Sebastian Kurz: Das Unglück Österreichs

Der jüdische Stricher Kurz hält die Alpenrepublik in Atem. Wird er demnächst Bundeskanzler, ist das Land in Gefahr, für das er nach außen hin Verantwortung tragen will.

Kurz ist Jude. Die Region zwischen Dornbirn und Eisenstadt ist nicht seine Heimat. Er hat keine positive Beziehung zu den Menschen dort, riskiert ihre Vernichtung, hetzt sie gegen die dort lebenden Ausländer auf und parodiert jene Kategorie, die als „Konservativismus mit Augenmaß“ fast einmal politische Bedeutung erlangt hätte.

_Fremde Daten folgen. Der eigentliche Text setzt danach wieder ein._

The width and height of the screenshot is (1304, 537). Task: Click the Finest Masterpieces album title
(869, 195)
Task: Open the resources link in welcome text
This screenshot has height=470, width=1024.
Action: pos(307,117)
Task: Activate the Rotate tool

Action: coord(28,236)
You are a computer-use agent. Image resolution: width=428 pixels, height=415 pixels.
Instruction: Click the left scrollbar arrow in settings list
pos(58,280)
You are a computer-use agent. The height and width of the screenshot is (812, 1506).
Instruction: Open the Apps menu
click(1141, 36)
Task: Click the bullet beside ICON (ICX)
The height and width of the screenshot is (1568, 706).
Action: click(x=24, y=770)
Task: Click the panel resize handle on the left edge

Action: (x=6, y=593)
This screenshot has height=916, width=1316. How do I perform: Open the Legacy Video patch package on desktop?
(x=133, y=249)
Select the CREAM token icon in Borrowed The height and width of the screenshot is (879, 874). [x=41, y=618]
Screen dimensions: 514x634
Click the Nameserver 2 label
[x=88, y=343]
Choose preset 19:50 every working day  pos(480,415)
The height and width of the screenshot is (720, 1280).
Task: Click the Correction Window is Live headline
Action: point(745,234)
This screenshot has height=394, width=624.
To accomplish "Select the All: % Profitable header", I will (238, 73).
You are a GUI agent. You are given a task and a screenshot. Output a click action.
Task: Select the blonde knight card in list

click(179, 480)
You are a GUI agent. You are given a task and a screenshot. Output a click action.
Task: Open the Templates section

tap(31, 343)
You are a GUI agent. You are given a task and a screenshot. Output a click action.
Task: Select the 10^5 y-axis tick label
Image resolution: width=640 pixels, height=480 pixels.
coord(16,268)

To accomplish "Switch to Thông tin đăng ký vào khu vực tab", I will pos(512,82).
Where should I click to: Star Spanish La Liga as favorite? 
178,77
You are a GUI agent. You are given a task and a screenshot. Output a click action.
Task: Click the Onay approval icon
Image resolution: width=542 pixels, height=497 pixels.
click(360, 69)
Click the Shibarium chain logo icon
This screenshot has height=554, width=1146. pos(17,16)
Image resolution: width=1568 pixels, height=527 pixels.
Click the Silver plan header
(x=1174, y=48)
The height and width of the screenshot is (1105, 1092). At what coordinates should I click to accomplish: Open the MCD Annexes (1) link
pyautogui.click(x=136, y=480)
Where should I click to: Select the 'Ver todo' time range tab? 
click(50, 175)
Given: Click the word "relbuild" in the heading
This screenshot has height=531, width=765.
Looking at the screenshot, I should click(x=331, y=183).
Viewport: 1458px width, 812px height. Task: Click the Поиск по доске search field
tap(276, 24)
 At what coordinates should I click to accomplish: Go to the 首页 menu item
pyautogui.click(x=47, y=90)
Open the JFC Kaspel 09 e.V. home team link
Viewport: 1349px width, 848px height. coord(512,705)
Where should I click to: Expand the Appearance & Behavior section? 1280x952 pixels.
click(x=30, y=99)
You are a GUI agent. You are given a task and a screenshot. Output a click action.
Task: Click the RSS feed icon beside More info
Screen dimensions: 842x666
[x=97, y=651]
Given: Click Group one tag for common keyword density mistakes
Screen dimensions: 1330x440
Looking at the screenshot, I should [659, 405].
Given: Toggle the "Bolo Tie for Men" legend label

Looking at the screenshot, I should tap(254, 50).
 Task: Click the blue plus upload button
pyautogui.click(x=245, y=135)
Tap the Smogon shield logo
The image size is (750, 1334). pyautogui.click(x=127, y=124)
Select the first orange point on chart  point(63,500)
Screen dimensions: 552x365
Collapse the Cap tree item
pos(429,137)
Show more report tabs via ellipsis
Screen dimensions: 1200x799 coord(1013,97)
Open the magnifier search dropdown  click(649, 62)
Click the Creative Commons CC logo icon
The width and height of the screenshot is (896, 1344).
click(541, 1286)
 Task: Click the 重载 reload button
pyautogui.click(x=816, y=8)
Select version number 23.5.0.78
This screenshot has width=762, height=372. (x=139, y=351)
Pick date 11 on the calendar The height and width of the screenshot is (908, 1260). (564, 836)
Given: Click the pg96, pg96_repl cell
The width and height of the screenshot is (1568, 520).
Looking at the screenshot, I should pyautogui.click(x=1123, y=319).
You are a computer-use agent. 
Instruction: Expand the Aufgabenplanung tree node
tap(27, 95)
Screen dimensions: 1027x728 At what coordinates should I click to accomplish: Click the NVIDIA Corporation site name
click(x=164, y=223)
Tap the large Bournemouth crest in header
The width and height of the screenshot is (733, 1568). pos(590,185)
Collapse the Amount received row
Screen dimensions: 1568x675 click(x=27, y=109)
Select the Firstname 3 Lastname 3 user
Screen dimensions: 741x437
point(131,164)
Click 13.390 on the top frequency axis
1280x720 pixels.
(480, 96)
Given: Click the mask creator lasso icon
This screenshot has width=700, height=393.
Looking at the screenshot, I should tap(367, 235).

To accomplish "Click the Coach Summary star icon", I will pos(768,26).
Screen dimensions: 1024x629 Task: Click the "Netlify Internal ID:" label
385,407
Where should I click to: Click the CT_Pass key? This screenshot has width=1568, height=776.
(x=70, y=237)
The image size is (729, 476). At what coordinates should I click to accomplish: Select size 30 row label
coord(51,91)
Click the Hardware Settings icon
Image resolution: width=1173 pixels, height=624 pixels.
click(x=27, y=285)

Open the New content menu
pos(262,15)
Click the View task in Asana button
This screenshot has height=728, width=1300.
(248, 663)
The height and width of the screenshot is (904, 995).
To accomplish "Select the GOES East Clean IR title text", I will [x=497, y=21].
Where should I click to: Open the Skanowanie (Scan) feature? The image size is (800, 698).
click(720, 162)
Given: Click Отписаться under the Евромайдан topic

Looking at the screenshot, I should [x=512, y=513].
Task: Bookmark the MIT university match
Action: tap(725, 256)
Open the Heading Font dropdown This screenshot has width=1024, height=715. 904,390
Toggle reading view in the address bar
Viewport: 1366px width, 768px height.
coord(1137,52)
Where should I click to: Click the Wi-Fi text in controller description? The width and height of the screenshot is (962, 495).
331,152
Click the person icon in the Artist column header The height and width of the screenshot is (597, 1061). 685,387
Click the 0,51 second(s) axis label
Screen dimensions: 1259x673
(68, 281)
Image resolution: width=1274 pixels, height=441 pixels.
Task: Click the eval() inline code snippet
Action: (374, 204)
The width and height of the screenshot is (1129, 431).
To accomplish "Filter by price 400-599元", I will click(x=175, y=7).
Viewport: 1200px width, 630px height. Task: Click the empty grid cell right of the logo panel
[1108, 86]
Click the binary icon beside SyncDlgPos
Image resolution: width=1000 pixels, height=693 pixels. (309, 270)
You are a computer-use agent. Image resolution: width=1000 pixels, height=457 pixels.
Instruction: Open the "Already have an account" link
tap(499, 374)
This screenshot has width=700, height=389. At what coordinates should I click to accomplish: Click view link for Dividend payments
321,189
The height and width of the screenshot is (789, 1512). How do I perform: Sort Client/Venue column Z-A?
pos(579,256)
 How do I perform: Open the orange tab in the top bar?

Kurz ist Stricher. Das ist er tatsächlich. Ich wohne z.B. in einem Haus, das er nach dem Zeugnis einiger glaubwürdiger Nachbarn vor nicht allzu vielen Jahren als Absteige bei seinen bezahlten Ausritten benutzt hat. Halb Wahnsinnige wie George Bush jun. oder Bernd Palenda zählten zu seinen Kunden.

Nur weil mir das Knäblein 1998 – ich war betäubt – ohne meine ausdrückliche Einwilligung auf den Kopf urinierte und das filmisch aufgezeichnet wurde, bin ich ihm nicht böse. Seine volksfeindliche Politik ist es, die mich stört.